SELECTED PASSAGE -

>> Begin

In particular, we tabulated the last set in which the learning agent’s choice of an active strategy was effective, and one previous set in which a passive strategy was effective. The pairs of numbers on vertical axis are cooperative rewards given. Reward r is the result of trials that began in an environment where passive strategies suited to learning agents. All sets of patterns achieved about 350 to 400 forwards out of 500 steps in any set of patterns.

Table 4 shows that in the second half of the set, where learning is considered to have progressed sufficiently, the deviation is about 10% of the mean, and learning outcomes are almost the same for all reward patterns. Table 5 shows that learning agents cannot respond immediately when the other agents’ behavioral strategies suddenly switch and they need to give way to others, and they do not move forward in the corridor compared to a well-trained situation. However, the pattern of high cooperative rewards (20, 10) allowed them to move forward from the beginning by about 60%, compared to the end of set. On the other hand, when the environment changed to one in which the other agents passively gave way, they were able to proceed in all patterns more than 90% of the time when they had learned enough.

Figure 8, Figure 9 and Figure 10 show a histogram of number of states for each percentage that chose an active strategy in the fourth set for each cooperative reward. Figure 11, Figure 12 and Figure 13 show a similar histogram for the fifth set. For example, in Figure 8, we computed the proportion of learning agents that chose an active strategy for each of the states encountered during the fourth set, i.e., between 7501 episodes and 10,000 episodes, for each proportion, and made a histogram of number of states included. However, it does not include situations where less than 10,000 times occur in any one of the three trials. It also does not include the absence of oncoming agents of the counterclockwise group in agent’s sight.

From Figure 8, Figure 9 and Figure 10, the number of states in which the learning agent chose a passive strategy was higher than number of states in which it chose more active strategies in an environment where it was effective to take a passive strategy. Conversely, in environments where active strategies are more appropriate, the number of states where active strategies are more likely to be chosen in learning from Figure 12 and Figure 13 for learning agents with cooperative rewards. For agents who were not cooperatively rewarded, the number of conditions in which they were more likely to choose an active strategy was roughly equal to number of conditions in which they were more likely to choose a passive strategy (Figure 11).

>> End

PROBLEM A - Say whether each statement agrees with the passage on learning agents' strategies, answering yes or no and quoting the deciding words of the passage: (i) all sets of patterns achieved about 350 to 400 forwards out of 500 steps; (ii) in the second half of the set, the deviation is about 20% of the mean; (iii) when the other agents passively gave way, the learning agents proceeded in all patterns more than 90% of the time once they had learned enough.

SUPPLIED RECORDS -

>> Begin

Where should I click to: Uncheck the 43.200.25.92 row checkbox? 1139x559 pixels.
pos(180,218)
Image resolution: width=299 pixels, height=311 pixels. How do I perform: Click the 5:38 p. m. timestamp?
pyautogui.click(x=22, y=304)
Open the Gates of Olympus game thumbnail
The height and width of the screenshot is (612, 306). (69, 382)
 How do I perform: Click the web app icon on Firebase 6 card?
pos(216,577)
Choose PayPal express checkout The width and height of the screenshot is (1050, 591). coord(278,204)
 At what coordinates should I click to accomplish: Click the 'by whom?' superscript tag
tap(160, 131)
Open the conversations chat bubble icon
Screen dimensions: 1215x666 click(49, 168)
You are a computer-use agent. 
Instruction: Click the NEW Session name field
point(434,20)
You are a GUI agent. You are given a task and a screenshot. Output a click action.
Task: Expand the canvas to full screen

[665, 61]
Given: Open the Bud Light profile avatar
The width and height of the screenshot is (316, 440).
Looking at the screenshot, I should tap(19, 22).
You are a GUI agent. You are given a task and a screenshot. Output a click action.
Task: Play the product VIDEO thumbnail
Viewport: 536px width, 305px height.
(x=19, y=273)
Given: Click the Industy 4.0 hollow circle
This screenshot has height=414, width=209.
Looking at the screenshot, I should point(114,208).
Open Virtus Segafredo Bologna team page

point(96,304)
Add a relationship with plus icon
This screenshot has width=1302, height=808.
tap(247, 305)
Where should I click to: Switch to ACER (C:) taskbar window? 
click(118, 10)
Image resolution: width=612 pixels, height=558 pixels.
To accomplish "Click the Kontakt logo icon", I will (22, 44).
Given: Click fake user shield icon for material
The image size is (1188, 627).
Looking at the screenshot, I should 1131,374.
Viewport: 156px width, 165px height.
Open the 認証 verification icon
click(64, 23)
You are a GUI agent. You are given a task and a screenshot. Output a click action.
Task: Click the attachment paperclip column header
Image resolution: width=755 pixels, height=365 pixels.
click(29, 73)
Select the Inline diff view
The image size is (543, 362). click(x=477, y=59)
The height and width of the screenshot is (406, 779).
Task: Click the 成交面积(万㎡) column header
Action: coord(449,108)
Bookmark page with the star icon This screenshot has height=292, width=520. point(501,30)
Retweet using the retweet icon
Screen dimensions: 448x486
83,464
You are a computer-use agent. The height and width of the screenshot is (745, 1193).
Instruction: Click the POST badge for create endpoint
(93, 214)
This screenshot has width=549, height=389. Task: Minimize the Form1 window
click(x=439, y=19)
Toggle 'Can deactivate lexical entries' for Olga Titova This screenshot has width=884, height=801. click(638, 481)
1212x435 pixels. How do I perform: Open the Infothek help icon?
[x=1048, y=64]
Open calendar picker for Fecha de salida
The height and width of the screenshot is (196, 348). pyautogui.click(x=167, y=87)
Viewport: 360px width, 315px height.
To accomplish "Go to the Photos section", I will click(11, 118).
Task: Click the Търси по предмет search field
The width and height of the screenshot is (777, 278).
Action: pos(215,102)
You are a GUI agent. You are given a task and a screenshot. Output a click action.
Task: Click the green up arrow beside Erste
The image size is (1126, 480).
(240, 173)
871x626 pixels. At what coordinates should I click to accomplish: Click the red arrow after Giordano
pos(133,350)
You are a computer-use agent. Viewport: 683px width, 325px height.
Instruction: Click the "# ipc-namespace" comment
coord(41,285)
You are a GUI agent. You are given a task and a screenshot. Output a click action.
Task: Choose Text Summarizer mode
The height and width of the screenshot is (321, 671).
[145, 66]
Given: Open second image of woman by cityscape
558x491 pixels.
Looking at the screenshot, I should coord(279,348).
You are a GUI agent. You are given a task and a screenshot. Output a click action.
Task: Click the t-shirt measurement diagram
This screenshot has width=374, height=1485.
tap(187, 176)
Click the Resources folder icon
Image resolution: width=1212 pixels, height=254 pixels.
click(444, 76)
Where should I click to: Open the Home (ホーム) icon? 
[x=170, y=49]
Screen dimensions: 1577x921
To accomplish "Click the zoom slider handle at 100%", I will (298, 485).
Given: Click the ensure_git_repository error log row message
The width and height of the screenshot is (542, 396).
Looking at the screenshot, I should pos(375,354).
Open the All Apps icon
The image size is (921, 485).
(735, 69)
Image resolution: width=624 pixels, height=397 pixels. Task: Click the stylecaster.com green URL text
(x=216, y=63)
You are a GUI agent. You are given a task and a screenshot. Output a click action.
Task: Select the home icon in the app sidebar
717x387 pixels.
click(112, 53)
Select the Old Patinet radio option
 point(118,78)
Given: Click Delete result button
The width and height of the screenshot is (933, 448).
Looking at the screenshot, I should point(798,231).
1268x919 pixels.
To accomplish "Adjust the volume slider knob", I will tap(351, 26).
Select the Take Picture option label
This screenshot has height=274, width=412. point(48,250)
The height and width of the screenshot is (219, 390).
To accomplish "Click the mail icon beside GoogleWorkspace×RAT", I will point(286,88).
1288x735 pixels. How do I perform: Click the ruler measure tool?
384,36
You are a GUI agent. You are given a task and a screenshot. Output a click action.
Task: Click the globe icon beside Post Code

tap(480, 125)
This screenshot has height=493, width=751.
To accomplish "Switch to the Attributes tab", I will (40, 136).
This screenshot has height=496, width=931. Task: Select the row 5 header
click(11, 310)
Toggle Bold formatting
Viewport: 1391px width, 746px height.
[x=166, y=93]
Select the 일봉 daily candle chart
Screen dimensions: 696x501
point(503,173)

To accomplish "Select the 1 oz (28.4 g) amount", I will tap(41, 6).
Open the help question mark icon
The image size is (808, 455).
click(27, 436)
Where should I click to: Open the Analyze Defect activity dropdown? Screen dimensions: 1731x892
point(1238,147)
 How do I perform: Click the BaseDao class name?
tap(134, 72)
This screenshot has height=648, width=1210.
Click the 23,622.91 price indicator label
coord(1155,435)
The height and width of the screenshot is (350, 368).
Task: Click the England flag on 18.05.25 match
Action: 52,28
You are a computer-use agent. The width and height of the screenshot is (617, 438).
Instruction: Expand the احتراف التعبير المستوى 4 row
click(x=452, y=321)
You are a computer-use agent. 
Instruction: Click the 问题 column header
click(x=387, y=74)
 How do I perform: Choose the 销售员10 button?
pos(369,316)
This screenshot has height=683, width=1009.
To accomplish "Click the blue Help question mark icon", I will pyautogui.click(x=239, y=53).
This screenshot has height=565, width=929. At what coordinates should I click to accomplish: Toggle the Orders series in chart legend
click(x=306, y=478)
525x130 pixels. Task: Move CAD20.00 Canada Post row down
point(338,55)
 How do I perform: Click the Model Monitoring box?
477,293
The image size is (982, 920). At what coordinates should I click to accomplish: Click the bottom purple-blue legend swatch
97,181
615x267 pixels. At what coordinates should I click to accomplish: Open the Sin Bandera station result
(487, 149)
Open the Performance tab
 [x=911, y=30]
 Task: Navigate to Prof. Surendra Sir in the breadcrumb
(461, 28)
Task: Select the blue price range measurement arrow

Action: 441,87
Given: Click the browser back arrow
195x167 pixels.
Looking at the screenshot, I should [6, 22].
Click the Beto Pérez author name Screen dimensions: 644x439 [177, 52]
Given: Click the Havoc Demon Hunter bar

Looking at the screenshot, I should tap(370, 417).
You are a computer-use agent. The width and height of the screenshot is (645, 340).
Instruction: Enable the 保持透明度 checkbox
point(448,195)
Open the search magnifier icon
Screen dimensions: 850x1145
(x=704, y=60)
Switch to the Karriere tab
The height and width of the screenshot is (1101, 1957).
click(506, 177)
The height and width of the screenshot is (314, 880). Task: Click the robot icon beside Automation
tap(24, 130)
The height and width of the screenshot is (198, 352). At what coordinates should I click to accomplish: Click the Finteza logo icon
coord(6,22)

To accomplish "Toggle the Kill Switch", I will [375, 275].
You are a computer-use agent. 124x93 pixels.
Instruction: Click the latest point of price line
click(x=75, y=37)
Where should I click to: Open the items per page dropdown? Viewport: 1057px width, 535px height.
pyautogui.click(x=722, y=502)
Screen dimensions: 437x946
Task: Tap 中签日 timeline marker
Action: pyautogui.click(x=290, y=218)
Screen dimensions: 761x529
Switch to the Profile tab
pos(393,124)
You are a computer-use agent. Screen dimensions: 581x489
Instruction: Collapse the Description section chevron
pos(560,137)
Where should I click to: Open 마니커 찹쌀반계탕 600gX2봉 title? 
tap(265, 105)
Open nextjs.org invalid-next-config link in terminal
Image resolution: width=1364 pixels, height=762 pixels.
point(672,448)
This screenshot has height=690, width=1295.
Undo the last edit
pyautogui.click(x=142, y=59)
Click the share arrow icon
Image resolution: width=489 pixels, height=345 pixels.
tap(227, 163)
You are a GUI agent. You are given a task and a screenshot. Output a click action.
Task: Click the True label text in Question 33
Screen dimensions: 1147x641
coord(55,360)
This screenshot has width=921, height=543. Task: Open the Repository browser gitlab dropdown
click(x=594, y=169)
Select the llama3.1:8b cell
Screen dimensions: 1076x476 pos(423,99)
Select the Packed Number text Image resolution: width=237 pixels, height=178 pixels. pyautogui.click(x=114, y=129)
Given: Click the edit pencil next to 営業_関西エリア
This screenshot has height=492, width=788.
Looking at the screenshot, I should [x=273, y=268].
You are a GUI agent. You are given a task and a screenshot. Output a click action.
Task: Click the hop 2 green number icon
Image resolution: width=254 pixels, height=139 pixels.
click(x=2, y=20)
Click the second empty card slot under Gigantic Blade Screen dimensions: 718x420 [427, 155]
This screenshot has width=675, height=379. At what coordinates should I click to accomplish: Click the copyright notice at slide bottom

>> End

PROBLEM B - In the records, swap "GUI agent" for "interface agent" in everything from the line containing "How do I perform: Click the web" down to the line containing "(x=19, y=273)", leaving all else unchanged. Return only those lines.

TASK RESPONSE A -
(i) Yes: "All sets of patterns achieved about 350 to 400 forwards out of 500 steps in any set of patterns."
(ii) No: "the deviation is about 10% of the mean"
(iii) Yes: "they were able to proceed in all patterns more than 90% of the time when they had learned enough"

TASK RESPONSE B -
 How do I perform: Click the web app icon on Firebase 6 card?
pos(216,577)
Choose PayPal express checkout The width and height of the screenshot is (1050, 591). coord(278,204)
 At what coordinates should I click to accomplish: Click the 'by whom?' superscript tag
tap(160, 131)
Open the conversations chat bubble icon
Screen dimensions: 1215x666 click(49, 168)
You are a computer-use agent. 
Instruction: Click the NEW Session name field
point(434,20)
You are a interface agent. You are given a task and a screenshot. Output a click action.
Task: Expand the canvas to full screen

[665, 61]
Given: Open the Bud Light profile avatar
The width and height of the screenshot is (316, 440).
Looking at the screenshot, I should tap(19, 22).
You are a interface agent. You are given a task and a screenshot. Output a click action.
Task: Play the product VIDEO thumbnail
Viewport: 536px width, 305px height.
(x=19, y=273)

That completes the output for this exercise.